Keynote Speaker 1 : Associate Professor Dr Toshifumi Moriyama
Associate Professor Dr Toshifumi Moriyama
Faculty of Engineering, Nagasaki University, Japan
Japan is a country where many disasters such as earthquakes, eruptions and typhoons occur. Therefore, in order to know the disaster’s damages globally and locally, observations by using various sensors which operated in space and on ground are carried out. Sensors using micro waves have the advantage of being able to observe day and night regardless of the weather. Among the sensors that use micro waves, a synthetic aperture radar (SAR) can produce ground images from airplane and satellite in details and is suitable for observing changes by disasters. The Japanese airborne synthetic aperture radars are Pi-SAR / Pi-SAR2. The resolution of Pi-SAR2 reaches 30cm. Japanese satellite-borne synthetic aperture radars are the advanced land observation satellites (ALOS) 1 and 2. ALOS 2 can observe same area every 14 days. These synthetic aperture radars have observed many disasters in Japan. The interferometry and polarization observation technologies based on SAR provide very useful information about the damages of disasters. In this presentation, we will introduce Japanese SARs and their observation technologies, and show the results of the Niigata Chuetsu earthquake, Kumamoto earthquake, and Mt. Ontake eruption.
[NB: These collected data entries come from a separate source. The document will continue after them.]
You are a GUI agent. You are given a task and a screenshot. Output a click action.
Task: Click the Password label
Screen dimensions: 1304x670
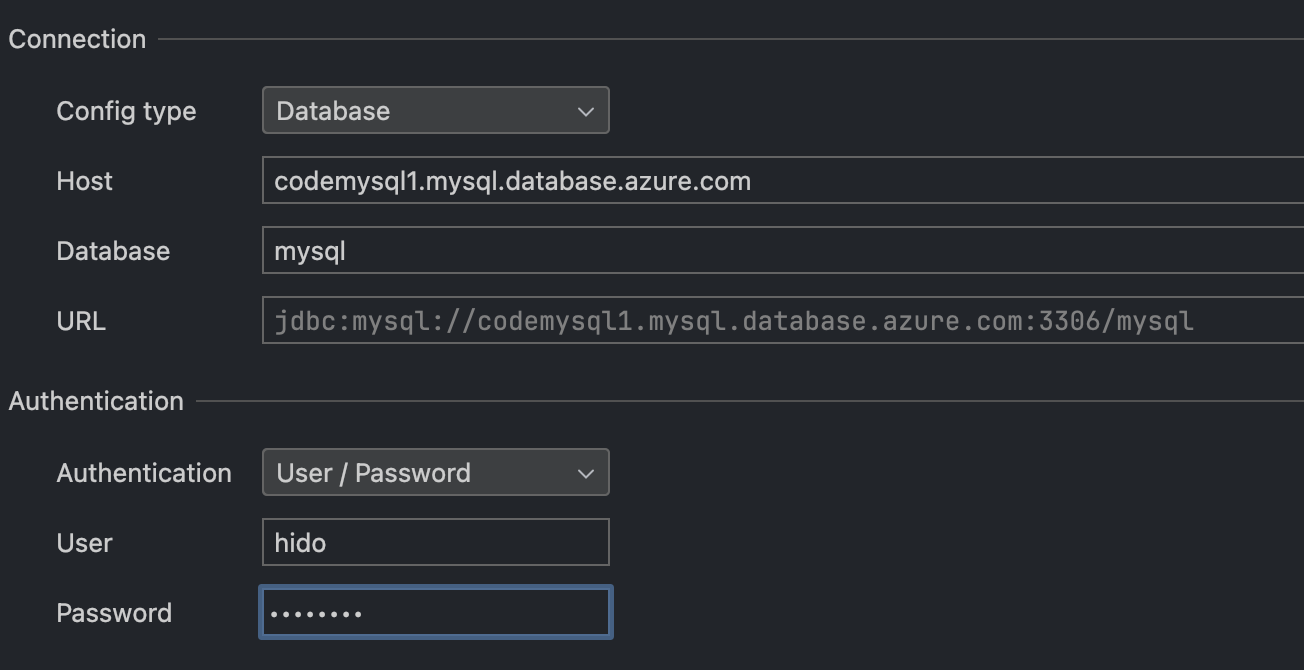point(114,613)
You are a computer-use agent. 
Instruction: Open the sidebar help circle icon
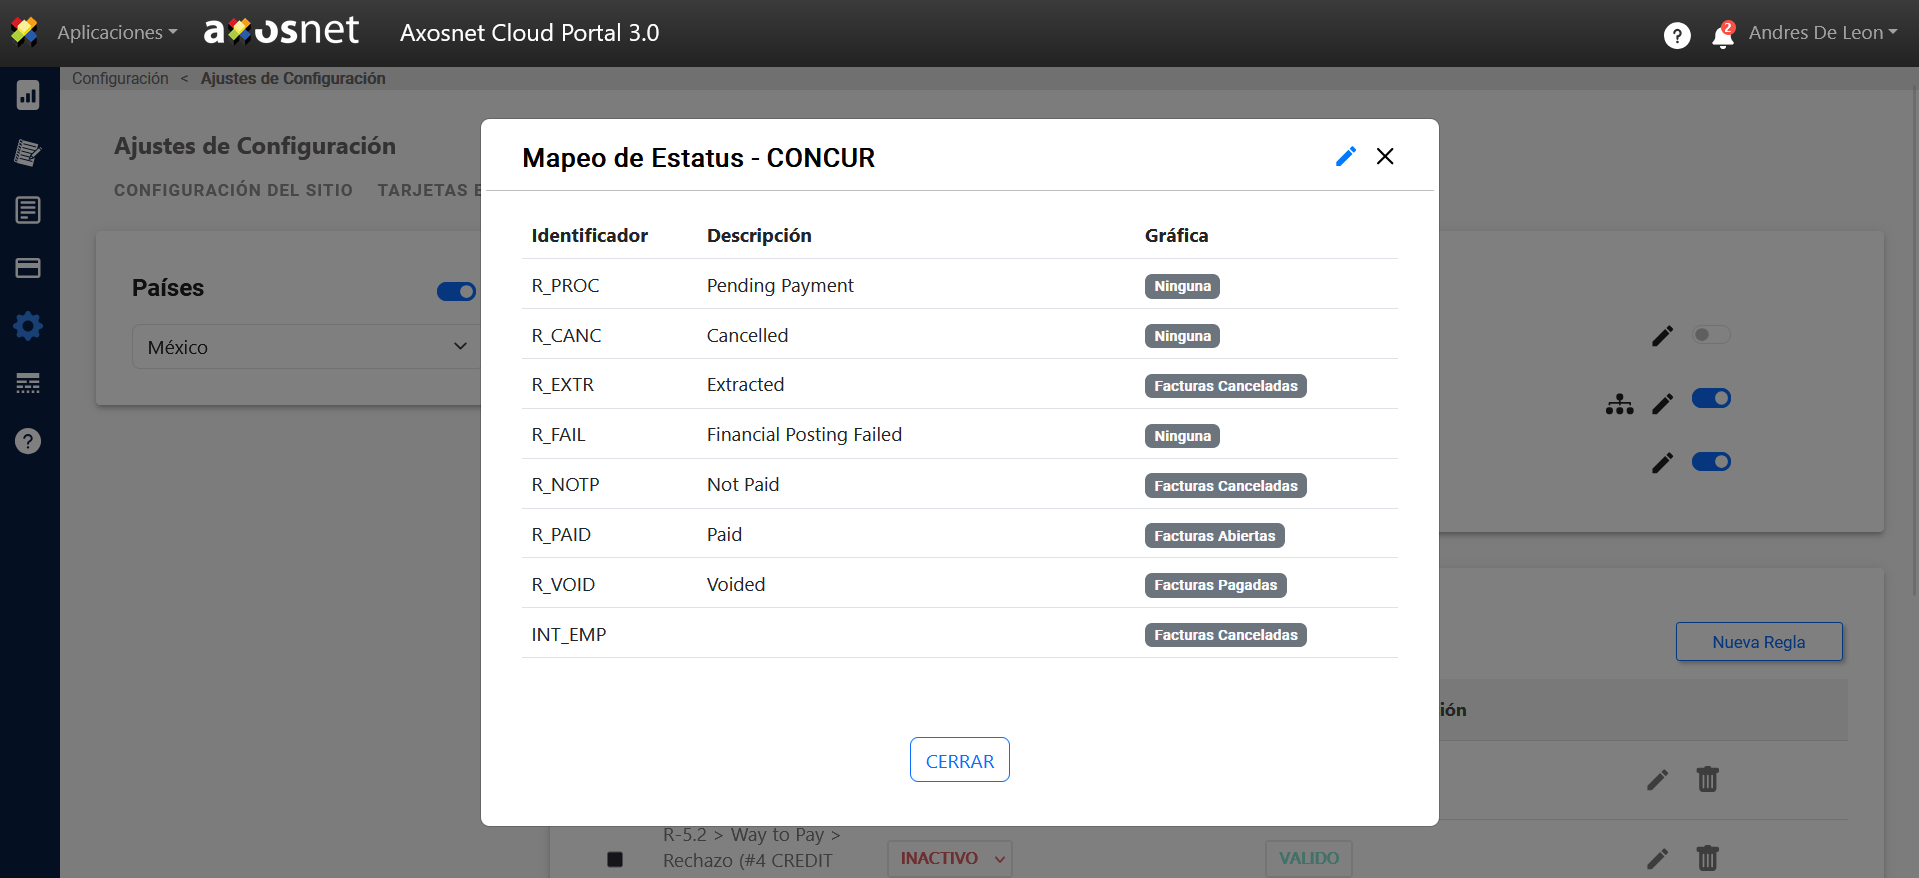(28, 441)
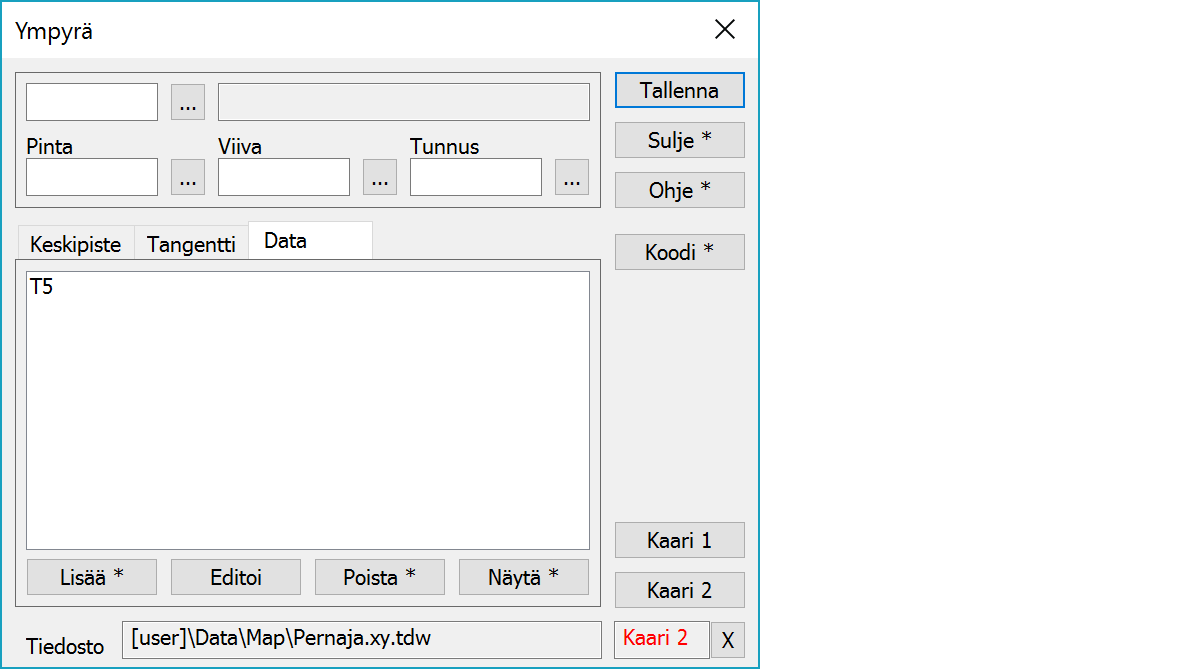Click the Lisää button to add data
Viewport: 1200px width, 669px height.
point(91,577)
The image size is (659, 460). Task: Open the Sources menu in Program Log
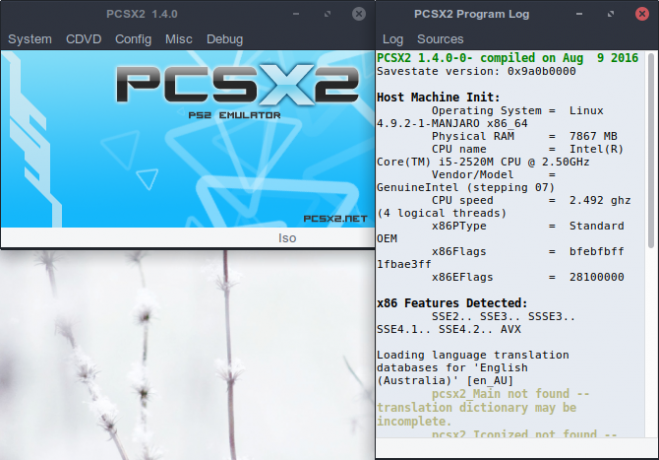click(440, 39)
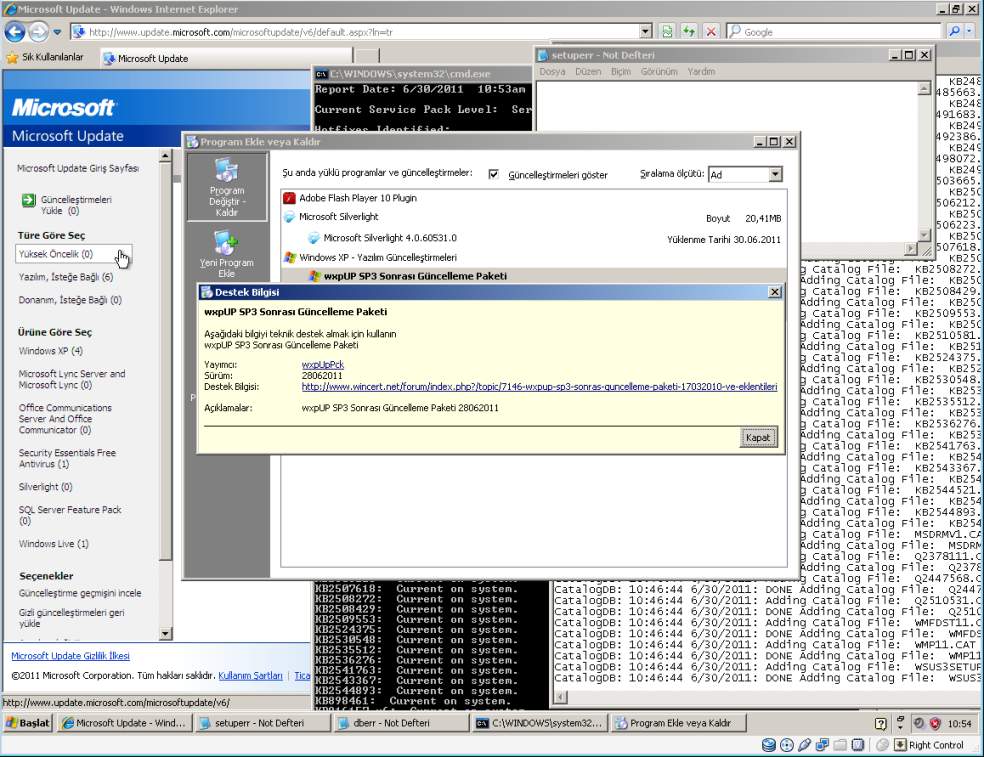Click the Başlat start button

coord(27,723)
Toshifumi MORIYAMA received B.E., M.E., and D.E. degrees in Information Engineering all from Niigata University, in 1994, 1995, and 1998, respectively. In his theses research, he was engaged in radar polarimetry and polarimetric radar sensing of buried objects. He was with Fujitsu System Integration Laboratories Ltd from 1998 to 2003, the National Institute of Information and Communications Technology, Japan (NICT) from 2003 to 2005, and the Earth Observation Research and Application Center (EORC), Japan Aerospace and Exploration Agency (JAXA) in 2006, respectively. He is now an associate professor at Nagasaki University. He is involved in research activities in collaboration with ELEDIA Research Center, and he is the Director of the ELEDIA@UniNAGA. His interests are in inverse scattering, radar polarimetry, microwave remote sensing, and wireless sensor networks. Currently, he is vice-chairs of IEEE Aerospace Electronics System Society Japan Chapter and IEEE Antennae and Propagation Society Fukuoka Chapter.